## Task requirements:
Pull each line holding the word "screenshot" from the data.

## Saved entries:

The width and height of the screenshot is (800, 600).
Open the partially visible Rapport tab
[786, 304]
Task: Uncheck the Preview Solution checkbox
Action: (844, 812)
...
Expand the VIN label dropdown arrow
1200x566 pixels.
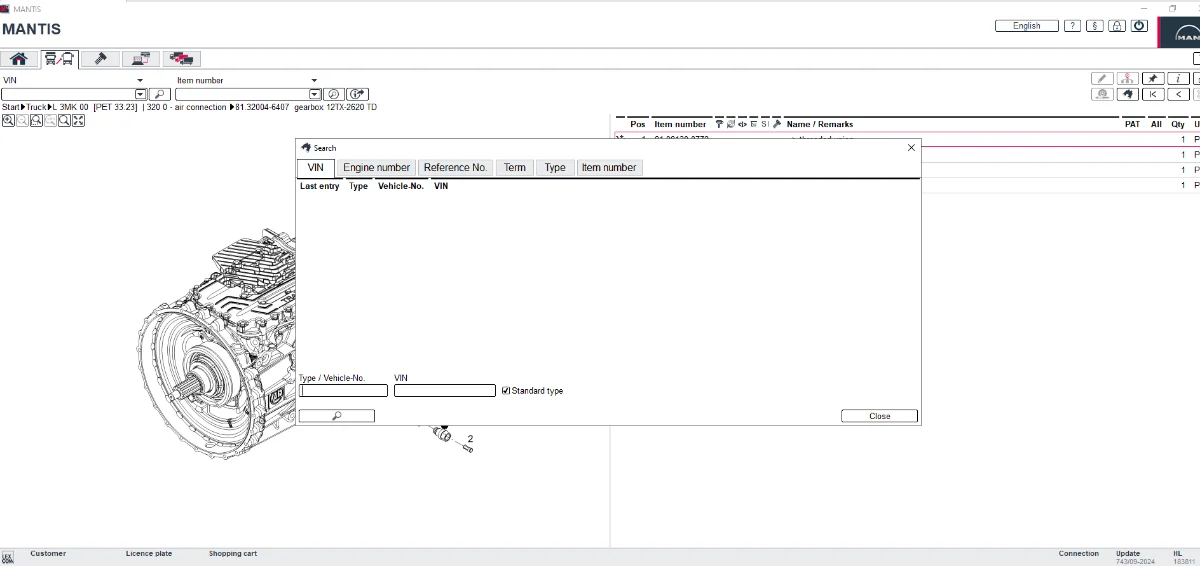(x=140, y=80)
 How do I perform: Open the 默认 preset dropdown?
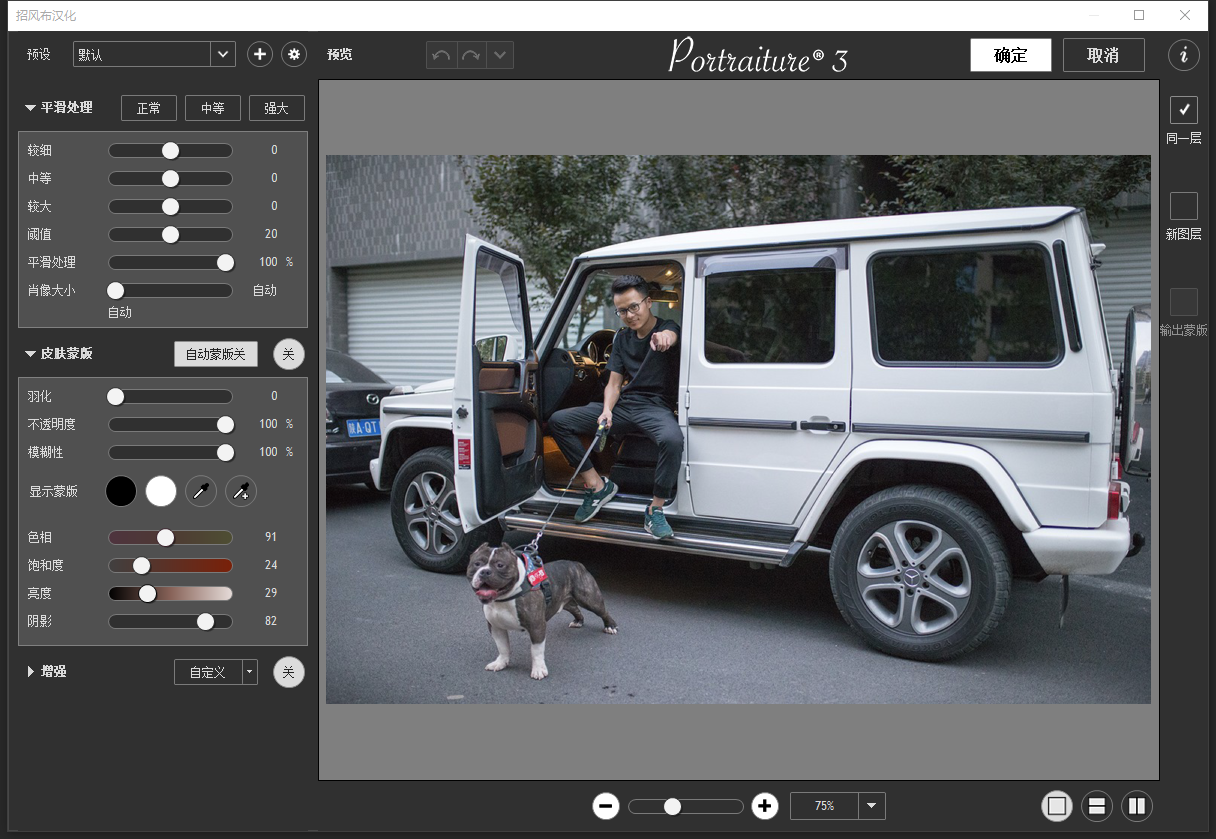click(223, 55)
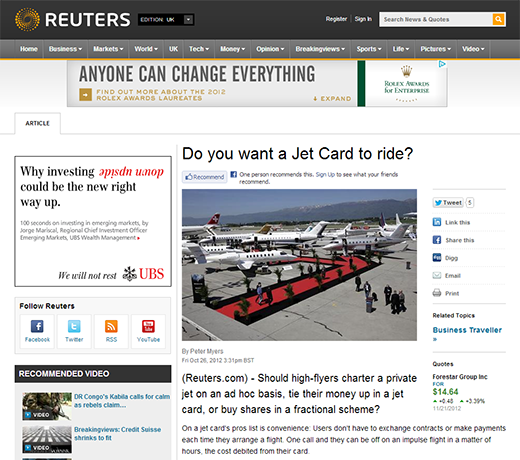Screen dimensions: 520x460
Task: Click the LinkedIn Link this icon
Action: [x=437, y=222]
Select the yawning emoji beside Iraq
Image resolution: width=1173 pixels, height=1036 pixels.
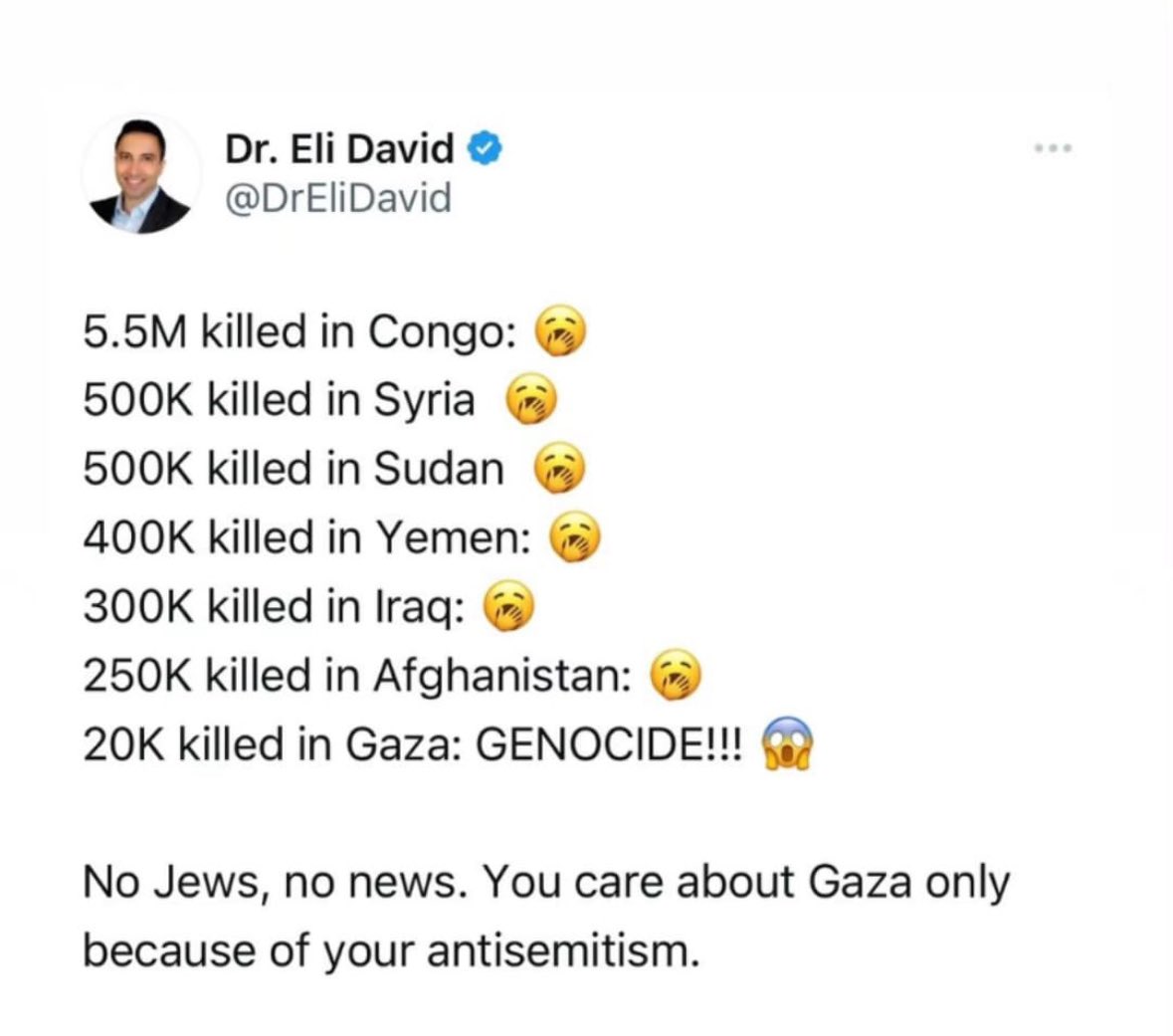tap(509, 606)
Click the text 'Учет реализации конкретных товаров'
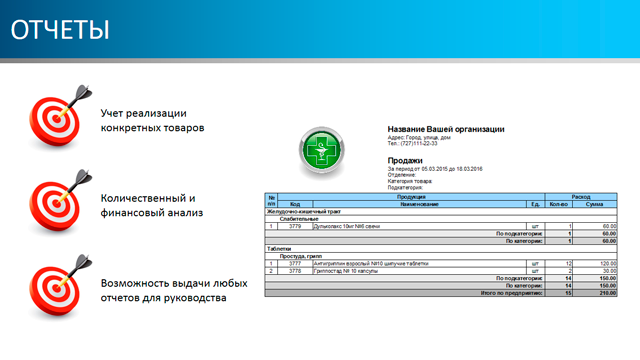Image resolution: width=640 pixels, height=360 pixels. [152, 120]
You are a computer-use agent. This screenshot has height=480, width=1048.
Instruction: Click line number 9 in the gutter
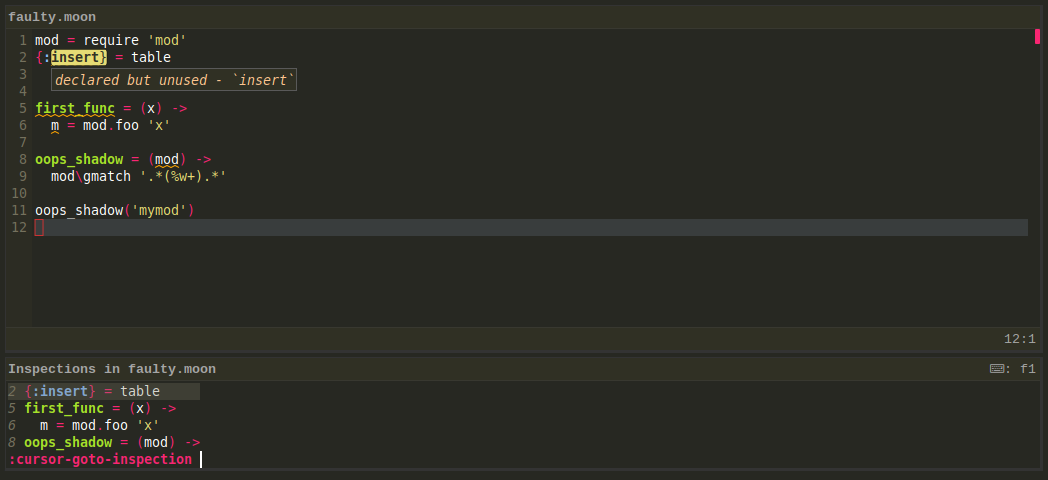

## Written reply:
The width and height of the screenshot is (800, 600).
You are a computer-use agent. This screenshot has height=480, width=1048.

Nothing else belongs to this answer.